Exercício escrito A - Reproduza literalmente as linhas da listagem, começando pela que contém "Task: Hide the alert using crossed-eye icon" e terminando no fim da listagem, com as duas extremidades incluídas.

Trecho citado -
_ _ _ _ _ _ _

Será que Wall Street e Washington terão a capacidade de enxergar o lado positivo das eleições no Brasil?

Michael Elliott

Time

Você anda precisando de algo para levantar o seu moral? Então, leia este artigo, que está repleto de boas notícias. O quinto maior país do planeta – cuja história recente foi marcada pelo domínio dos militares e por uma corrupção endêmica – está promovendo eleições presidenciais livres e regulares. Todos os eleitores, até mesmo os que moram nos vilarejos mais remotas do país, registram os seus votos por meio de máquinas eletrônicas de alta tecnologia, isto é, dotados de um grau de sofisticação tal que faz parecer eleições realizadas em lugares como, digamos, a Flórida, uma formalidade vergonhosamente fora de moda.

O candidato que obteve a maioria dos votos no primeiro turno conquistou a sua notoriedade criticando as elites da nação que estavam no poder até então. Mas o resultados são aceitos por todos, e o país inicia daqui para frente uma campanha de três semanas antes que os dois candidatos remanescentes se enfrentem num segundo turno.

Vale a pena erguer seu copo e brindar, não? Pois é. No entanto, tudo o que as eleições da semana passada no Brasil conseguiram despertar em Wall Street foi um mal-estar monumental. A moeda brasileira, o real, continuou sofrendo uma derrocada que, com exceção de uma curta interrupção depois do anúncio pelo Fundo Monetário Internacional (FMI) de uma intervenção para socorrer o país com um pacote de US$ 30 bilhões em empréstimos, em agosto passado, vem se intensificando desde o começo do ano.

Com efeito, nos mercados financeiros, as taxas de juros cobradas sobre as obrigações brasileiras (“Brazilian bonds”) (um bônus em função do qual Wall Street mede o grau de risco que representam os investimentos no Brasil) estavam alcançando um índice de 20 pontos percentuais acima de títulos americanos comparáveis.

Não é preciso ser uma especialista em economia para adivinhar por que os mercados estão tão nervosos. O vencedor do primeiro turno, que obteve 46,4% dos votos válidos, foi Luiz Inácio Lula da Silva – conhecido no mundo inteiro como Lula -, o candidato do Partido dos Trabalhadores, que, no passado, chegou a afirmar seu interesse em repudiar a dívida externa maciça do Brasil. Lula, de 56 anos, um antigo líder sindical que está disputando a presidência pela quarta vez, deve provavelmente superar o seu rival José Serra, o candidato da coalizão governamental, na decisão final agendada para 27 de outubro.

Depois das catástrofes econômicas que atingiram recentemente a Argentina e o Uruguai, muitos banqueiros americanos temem que o compromisso que a América latina firmou em relação ao Consenso de Washington, o conjunto de políticas e regras de livre comércio que fora adotado no continente a partir do final dos anos 80, esteja correndo perigo. Considerando o grau de envolvimento dos bancos e dos exportadores americanos com a América Latina, essa crise poderia se saldar em importantes perdas de empregos e lucros em toda a região situada ao norte do Rio Grande.

_ _ _ _ _ _ _

Listagem de dados -
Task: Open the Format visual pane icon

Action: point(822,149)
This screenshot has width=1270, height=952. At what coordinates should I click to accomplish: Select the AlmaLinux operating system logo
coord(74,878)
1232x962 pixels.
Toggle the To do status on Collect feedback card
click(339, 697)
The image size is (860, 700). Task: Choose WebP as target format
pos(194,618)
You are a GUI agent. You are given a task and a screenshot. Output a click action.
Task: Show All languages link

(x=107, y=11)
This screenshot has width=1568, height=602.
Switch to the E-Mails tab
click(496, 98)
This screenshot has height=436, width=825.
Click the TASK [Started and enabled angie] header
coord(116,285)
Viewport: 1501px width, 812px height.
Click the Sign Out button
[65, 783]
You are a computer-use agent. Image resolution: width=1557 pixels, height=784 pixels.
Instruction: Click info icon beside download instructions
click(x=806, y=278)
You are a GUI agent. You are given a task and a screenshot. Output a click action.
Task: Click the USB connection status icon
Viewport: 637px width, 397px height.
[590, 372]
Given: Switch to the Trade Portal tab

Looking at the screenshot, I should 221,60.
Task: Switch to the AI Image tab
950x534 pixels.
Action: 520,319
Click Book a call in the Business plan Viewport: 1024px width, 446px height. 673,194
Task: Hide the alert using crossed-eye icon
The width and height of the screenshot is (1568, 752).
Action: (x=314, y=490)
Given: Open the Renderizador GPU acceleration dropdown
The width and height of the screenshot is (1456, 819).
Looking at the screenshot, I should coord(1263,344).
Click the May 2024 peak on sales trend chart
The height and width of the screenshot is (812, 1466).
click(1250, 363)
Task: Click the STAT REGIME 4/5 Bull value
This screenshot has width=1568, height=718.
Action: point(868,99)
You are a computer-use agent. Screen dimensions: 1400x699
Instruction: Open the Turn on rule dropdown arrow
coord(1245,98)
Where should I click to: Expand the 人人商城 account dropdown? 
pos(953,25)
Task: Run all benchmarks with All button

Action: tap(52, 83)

_ _ _ _ _ _ _

Exercício escrito B - Por favor, diga se cada afirmação concorda com o trecho citado: (i) o vencedor do primeiro turno obteve 46,4% dos votos válidos; (ii) o pacote de empréstimos anunciado pelo FMI em agosto era de US$ 20 bilhões; (iii) Lula disputa a presidência pela terceira vez. Responda sim ou não e cite as palavras decisivas do trecho.

Resposta A -
Task: Hide the alert using crossed-eye icon
The width and height of the screenshot is (1568, 752).
Action: (x=314, y=490)
Given: Open the Renderizador GPU acceleration dropdown
The width and height of the screenshot is (1456, 819).
Looking at the screenshot, I should coord(1263,344).
Click the May 2024 peak on sales trend chart
The height and width of the screenshot is (812, 1466).
click(1250, 363)
Task: Click the STAT REGIME 4/5 Bull value
This screenshot has width=1568, height=718.
Action: point(868,99)
You are a computer-use agent. Screen dimensions: 1400x699
Instruction: Open the Turn on rule dropdown arrow
coord(1245,98)
Where should I click to: Expand the 人人商城 account dropdown? 
pos(953,25)
Task: Run all benchmarks with All button

Action: tap(52, 83)

Resposta B -
(i) Sim: "que obteve 46,4% dos votos válidos".
(ii) Não: "um pacote de US$ 30 bilhões em empréstimos".
(iii) Não: "está disputando a presidência pela quarta vez".